When others saw disaster, LaMar Dixon saw opportunity.
Dixon had been working in the mortgage business for eight years when the real estate market crashed spectacularly. In 2009, he thought, “This is my chance.” And with a Ford F-150 and a contractor’s license, he began doing some historic renovation work and project management for a friend, developer David Gammino.
Development fascinates Dixon, he says, because “you get an opportunity to look at things as they could be, and then you work backward and create it.”
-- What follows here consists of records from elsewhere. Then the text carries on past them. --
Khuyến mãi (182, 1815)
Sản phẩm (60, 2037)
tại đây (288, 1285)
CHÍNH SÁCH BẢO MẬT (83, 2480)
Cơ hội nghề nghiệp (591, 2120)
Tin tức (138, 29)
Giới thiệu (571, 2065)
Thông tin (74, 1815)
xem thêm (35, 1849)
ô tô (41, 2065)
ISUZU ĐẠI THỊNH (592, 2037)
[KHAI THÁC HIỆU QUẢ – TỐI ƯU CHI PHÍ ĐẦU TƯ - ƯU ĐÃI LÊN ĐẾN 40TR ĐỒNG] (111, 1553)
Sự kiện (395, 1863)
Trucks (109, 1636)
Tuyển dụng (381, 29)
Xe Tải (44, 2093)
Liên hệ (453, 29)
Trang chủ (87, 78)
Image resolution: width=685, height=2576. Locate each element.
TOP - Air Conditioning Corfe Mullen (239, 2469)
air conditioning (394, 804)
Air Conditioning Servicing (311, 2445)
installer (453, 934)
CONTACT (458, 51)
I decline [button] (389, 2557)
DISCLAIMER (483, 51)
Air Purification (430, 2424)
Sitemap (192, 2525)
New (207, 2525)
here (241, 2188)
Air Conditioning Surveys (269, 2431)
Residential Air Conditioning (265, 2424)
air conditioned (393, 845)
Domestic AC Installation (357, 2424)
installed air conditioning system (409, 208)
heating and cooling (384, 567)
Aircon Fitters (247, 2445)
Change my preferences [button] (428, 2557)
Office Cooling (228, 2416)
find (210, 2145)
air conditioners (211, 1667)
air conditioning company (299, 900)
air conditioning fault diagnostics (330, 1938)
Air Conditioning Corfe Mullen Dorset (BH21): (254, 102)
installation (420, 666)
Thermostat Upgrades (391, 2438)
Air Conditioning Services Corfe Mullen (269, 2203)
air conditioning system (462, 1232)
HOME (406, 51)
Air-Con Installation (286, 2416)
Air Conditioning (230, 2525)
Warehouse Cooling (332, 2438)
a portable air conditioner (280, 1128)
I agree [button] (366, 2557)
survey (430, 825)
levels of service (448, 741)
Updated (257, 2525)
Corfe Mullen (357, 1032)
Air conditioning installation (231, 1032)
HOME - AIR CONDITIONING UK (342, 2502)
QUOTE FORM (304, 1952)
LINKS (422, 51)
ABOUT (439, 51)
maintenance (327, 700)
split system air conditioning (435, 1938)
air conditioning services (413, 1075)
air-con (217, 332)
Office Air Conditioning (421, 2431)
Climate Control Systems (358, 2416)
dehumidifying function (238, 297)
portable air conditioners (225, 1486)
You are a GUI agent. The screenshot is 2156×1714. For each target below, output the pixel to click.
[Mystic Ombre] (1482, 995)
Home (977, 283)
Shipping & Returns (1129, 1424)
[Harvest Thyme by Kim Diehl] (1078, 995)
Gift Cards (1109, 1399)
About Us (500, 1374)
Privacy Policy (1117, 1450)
He’s now embarking on an ambitious project: transforming the empty shell of the American National Bank Building at 201 W. Brookland Park Blvd. into apartments and a business accelerator. It’s an experiment in what he calls “urban repatriation”: encouraging entrepreneurs to invest in their neighborhoods by providing expertise and support for their business plans.
Dixon says this approach is the opposite of gentrification, in which development forces out longtime residents. “We, as an African-American community, have a value that has been a cornerstone of Richmond,” he says, and he wants his work to recognize that value.
Dixon served as president of the Richmond Crusade for Voters from 2013 to 2014 and has been a member of the Facilities Task Force for the Richmond Public Schools. He’s also a staunch supporter of his alma mater, Virginia Union University, and recently co-founded the Steel Jacket Club, a group that supports the school’s athletics program. Dixon envisions having VUU football players serve as mentors to boys in the league at Calhoun Community Center in Gilpin Court.
And Dixon is still a student himself. In 1997, he left school to go into business, but his mentor, professor Ramsey Kleff, made him promise to one day finish his degree. Kleff died in 2007, but Dixon is keeping his word. He’s working on a bachelor’s in history and political science.